Hi Sam, the Salvation Army do still find and contact people but if someone is opening your BIL's Mother's mail then that wont help. You've probably thought of this I'm sure but is there not a phone number to the address of his mother? A carer is likely to be there in the morning, luchtime, dinnertime or last thing at night so maybe in between those times. Do you think her Carer's are relatives/ daughter's maybe? It was a very cold letter not from someone who sounds very caring to me?! Also I might have missed the point here but if she was in hospital would she still have a carer at her home? At the end of the day, he's got nothing to lose has he ? so I hope he doesn't give up as he will regret it.

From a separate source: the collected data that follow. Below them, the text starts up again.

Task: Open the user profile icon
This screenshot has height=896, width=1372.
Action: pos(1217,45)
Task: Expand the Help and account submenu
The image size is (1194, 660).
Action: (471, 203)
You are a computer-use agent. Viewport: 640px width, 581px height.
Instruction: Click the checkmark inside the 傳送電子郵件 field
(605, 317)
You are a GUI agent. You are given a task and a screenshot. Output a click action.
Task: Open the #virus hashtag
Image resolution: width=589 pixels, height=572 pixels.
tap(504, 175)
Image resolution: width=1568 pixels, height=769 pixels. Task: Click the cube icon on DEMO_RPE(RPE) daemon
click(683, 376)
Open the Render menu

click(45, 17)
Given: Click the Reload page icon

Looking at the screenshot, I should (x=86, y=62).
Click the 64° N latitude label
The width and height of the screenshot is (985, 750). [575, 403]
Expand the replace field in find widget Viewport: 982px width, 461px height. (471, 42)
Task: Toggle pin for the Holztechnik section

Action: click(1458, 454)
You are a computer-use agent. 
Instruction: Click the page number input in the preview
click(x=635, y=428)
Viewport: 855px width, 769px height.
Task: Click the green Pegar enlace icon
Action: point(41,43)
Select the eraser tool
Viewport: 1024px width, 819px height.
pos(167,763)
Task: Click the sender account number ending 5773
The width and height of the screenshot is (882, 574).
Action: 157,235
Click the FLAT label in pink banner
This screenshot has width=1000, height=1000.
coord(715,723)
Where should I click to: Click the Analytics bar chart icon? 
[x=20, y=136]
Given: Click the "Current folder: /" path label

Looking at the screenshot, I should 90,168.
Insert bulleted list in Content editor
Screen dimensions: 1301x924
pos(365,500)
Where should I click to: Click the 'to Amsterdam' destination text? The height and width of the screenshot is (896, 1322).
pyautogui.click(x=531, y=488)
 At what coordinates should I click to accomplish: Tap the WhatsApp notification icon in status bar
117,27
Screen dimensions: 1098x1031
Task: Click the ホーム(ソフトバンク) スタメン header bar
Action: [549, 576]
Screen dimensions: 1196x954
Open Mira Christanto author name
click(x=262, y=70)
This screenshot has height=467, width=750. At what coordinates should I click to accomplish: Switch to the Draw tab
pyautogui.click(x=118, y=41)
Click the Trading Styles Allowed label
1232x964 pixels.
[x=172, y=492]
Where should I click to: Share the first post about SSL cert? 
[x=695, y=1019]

All the best and good luck, Carol

Ann

Ann Report 25 May 2005 10:12

My gut feeling is that soc.services/GP route is better. The neighbours could alert the *carers* to the fact you are checking on them (forewarned is forearmed as they say)....or, as is the way these days ,they wont know what's going on anyway! I bet you didn't get much sleep last night!Sam, hope you are ok. Regards Ann

*~*Beve

*~*Beve Report 25 May 2005 10:12

I would certainly investigate further. What ever sort of 'carer' would write such an uncaring letter!!!! Beve

Smiley

Smiley Report 25 May 2005 09:56

I'm a bit wary of finding out info via the neighbours, do you think it's ok to do that? Sam

Unknown

Unknown Report 25 May 2005 09:47

Sammy, Social services is a good idea. You could send another letter with a photo perhaps but send it by recoreded delivery and specify that only the addressee can sign for it. The reason I would suggest this is: you can then get social services to confirm this signature is hers and if not you can then have some evidence that something fraudulant maybe going on around his Mum. Has Joan Allan given you any other ideas to try? Help with neighbours maybe? I wouldn't wait to contact. I did it after 31 years and I have no regrets now. Jules x

Carol

Carol Report 25 May 2005 09:06

Hi Sammy Go and see her you will regret not doing so i think the letter is the carer talking and not mum, after all at 3 yrs old what could mr H possibly have done for his mum to not want to see him,no i dont even think she knows about the letter , i smell something fishy, go and see her i havent seen my 37yr old son for 8yrs thro an arguement and i would love to see him but have know idea where he is so do it Love Carolxxx

Heather

Heather Report 25 May 2005 09:01

Im sorry, but am I a very suspicious person - I just dont feel the letter was written by a 'carer'. It sounds very much to me that this is Mrs H trying to get off the hook. I really would go to the house myself if I were him and knock on the door pretending to be doing a survey or something just to check it out. At least he would be clear whether 'mum' is really ill or not.